- Mark: Anyway, I picked myself up, and I thought to myself, you know, "This is fantastic. Like, I can look like I'm acting, but I can also make it look like I'm getting hurt at the same time."
- Interviewer: [about the sinking of the Titanic] What can you tell us about the CGI?
- Mark: The what?
- Interviewer: The computer graphics.
- Mark: There were no computer graphics.
- Interviewer: Didn't they use computer graphics to make it appear you fall thirty feet and bounce off a giant propeller, before plummeting another ten stories into the icy water below?
- Mark: No. I did that myself.
- Interviewer: Ya did?
- Mark: Well, I'm a specialist.
- [Mark jumps off a table]
- Interviewer: This isn't a comedy.
- Mark: This isn't comedy. I'm a method actor.

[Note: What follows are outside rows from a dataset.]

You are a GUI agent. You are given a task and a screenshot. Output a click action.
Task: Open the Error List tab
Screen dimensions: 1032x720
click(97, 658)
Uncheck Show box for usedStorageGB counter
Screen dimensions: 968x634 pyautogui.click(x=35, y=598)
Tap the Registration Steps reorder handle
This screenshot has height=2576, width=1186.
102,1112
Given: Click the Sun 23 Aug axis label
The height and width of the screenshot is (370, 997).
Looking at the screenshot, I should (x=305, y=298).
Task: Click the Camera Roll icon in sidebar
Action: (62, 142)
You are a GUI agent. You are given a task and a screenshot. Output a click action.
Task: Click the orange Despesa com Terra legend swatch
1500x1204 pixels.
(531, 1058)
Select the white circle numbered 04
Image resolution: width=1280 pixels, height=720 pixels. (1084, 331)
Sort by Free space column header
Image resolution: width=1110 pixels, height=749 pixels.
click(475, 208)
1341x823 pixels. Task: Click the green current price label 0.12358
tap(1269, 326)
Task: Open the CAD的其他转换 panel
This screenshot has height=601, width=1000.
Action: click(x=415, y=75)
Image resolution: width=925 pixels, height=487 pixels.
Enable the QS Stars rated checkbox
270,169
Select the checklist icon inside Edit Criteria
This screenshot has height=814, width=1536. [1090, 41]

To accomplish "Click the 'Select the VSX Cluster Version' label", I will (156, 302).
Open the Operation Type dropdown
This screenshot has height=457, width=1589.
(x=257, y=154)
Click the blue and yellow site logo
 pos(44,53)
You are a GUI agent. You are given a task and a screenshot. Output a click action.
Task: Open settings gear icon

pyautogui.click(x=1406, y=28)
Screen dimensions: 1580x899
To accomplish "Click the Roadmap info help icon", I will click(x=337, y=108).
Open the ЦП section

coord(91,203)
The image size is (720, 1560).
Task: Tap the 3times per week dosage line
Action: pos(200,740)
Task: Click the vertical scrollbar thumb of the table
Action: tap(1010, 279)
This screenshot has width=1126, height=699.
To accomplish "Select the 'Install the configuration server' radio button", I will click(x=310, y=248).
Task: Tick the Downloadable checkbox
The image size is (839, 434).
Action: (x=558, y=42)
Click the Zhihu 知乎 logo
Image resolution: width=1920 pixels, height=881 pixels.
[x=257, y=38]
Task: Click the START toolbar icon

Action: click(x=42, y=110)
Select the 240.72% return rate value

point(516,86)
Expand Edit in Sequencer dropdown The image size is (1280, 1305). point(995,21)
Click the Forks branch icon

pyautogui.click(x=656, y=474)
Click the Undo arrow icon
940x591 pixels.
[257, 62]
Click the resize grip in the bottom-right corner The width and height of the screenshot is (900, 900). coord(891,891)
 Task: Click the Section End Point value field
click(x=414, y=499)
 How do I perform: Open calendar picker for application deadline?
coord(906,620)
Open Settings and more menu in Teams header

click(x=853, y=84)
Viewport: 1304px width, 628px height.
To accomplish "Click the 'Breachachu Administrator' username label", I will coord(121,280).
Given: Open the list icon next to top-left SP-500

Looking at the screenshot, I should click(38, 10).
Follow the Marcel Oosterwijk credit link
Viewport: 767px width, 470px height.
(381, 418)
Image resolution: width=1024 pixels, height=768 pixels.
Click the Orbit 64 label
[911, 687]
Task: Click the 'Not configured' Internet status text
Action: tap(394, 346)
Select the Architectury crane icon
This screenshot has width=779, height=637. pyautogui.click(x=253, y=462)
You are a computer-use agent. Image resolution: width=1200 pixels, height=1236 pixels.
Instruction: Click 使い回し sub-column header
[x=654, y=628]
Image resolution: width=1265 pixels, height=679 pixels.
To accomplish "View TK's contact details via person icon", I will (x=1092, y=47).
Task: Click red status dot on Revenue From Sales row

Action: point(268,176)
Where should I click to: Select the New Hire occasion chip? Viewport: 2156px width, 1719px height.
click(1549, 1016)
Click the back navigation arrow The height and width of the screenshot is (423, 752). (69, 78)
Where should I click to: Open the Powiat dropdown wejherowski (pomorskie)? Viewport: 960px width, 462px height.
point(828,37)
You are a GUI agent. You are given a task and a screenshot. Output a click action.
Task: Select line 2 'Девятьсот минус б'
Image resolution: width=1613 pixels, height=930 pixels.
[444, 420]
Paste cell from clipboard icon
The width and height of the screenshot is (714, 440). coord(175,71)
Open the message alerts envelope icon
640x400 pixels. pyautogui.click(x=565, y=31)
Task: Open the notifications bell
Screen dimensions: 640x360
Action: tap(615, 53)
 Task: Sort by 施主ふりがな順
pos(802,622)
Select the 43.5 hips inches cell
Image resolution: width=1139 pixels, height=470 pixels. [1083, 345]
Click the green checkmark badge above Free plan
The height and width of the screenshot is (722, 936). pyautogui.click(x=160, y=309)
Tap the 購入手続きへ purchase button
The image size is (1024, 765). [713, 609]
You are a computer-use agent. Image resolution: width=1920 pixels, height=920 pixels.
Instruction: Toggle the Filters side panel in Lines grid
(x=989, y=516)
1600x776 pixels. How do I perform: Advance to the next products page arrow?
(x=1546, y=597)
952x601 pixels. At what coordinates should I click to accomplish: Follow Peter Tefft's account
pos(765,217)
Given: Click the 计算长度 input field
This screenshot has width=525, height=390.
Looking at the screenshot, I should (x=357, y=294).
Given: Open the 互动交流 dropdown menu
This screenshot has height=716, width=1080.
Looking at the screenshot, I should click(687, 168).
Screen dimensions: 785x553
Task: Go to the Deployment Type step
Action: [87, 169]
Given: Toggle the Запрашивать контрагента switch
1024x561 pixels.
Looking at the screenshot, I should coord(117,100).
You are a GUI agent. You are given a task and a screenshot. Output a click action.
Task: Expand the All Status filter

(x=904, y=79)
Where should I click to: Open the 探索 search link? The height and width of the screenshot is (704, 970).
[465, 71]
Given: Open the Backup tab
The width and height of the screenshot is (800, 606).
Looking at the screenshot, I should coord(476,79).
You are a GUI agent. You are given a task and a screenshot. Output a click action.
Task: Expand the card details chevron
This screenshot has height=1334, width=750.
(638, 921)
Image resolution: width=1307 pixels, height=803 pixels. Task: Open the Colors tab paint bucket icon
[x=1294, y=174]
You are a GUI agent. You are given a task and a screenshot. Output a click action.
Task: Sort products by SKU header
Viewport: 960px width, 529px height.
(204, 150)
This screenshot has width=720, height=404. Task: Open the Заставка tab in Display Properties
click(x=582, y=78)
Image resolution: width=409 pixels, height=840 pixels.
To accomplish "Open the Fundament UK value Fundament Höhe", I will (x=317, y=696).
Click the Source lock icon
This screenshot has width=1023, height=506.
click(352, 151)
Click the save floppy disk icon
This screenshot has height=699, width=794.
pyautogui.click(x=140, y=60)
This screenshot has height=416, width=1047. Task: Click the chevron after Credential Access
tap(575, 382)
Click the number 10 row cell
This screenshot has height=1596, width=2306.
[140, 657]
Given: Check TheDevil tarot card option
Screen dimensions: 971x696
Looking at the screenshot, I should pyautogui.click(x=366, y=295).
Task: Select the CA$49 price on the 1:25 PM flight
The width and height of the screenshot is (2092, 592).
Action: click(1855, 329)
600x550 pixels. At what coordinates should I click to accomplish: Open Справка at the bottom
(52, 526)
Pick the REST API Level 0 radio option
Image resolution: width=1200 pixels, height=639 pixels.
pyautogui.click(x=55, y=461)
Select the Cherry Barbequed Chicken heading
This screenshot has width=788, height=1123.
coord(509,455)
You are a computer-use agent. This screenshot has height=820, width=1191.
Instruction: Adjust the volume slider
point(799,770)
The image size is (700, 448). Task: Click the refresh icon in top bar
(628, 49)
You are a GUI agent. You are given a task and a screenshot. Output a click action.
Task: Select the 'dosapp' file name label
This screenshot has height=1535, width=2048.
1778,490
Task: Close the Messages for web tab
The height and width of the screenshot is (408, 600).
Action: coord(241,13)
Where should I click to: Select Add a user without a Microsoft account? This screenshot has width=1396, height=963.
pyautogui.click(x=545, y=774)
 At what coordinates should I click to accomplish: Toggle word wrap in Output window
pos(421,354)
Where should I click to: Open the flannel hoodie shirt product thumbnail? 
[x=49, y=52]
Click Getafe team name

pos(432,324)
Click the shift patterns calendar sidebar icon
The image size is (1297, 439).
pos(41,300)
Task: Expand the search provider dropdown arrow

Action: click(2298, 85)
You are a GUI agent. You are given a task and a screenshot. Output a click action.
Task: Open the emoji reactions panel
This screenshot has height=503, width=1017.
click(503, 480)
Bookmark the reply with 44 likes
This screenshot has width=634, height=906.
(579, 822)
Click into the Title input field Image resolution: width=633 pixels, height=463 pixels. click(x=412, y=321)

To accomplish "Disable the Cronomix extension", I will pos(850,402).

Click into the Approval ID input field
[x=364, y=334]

- Mark: But it's not just me in that scene. There's like, hundreds of other people, all drowning, and falling, and thrashing around and what not. And I mean each time one of them buggered it up, we had to do it all over again.
- Mark: Yes. Well I am quite macho. Actually I'm considered quite a... quite a sex symbol, if you will, back in my home town.
- Mark: Well, it was sorta funny, you know, because like, it was something I did as a funny bit, like a blooper, sort of an oot-take.
- Robert Evans: One scene I wrote for Space Truckers 2, ah, featured this character being jettisoned from an airlock, and then colliding with a propeller on the back on one of these big space trucks. And uh, when Mark got the script, he came to me and suggested the guy be on fire at first, and then explode when he hit the propeller, um, you know, because he's burning, and he's in space. And to me, as a director, ah, that sort of information is... invaluable.
- Mark: Now when people ask me what I do, I tell them, you know, "I'm an aerial propeller collision specialist."
- Mark: [narrating the credits] Casting agent was done by Craig Battle. It sounds rather like a bit of Scottish history, doesn't it? The Battle of Craig.